**Work required:** Pull every line containing "computer" from the entries.

**Information shown:**
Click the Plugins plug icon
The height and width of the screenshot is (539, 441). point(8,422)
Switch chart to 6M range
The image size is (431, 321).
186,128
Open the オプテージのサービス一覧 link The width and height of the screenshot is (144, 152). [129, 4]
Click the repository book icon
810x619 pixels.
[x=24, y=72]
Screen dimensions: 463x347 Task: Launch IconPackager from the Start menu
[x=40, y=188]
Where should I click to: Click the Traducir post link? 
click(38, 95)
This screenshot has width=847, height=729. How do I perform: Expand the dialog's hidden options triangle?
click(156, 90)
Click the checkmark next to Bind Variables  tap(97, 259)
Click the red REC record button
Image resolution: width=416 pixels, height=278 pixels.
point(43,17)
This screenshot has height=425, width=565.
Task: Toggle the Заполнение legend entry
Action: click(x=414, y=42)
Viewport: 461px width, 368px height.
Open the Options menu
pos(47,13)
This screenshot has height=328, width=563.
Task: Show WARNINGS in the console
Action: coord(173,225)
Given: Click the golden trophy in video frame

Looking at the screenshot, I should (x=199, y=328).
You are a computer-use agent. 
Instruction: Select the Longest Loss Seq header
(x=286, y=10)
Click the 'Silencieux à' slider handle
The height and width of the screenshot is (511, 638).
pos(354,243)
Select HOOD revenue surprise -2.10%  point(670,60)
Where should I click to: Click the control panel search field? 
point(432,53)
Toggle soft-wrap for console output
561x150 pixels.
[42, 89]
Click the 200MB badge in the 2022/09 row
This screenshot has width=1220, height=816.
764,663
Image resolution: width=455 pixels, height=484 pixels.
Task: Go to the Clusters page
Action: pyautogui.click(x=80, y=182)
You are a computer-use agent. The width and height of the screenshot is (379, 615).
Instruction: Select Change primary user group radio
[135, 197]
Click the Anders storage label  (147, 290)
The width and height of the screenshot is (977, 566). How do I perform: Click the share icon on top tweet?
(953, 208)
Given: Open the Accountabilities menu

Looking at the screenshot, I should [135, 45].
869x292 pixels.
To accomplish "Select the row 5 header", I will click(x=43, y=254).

**Reply to the exercise:**
You are a computer-use agent. 
You are a computer-use agent. The width and height of the screenshot is (379, 615).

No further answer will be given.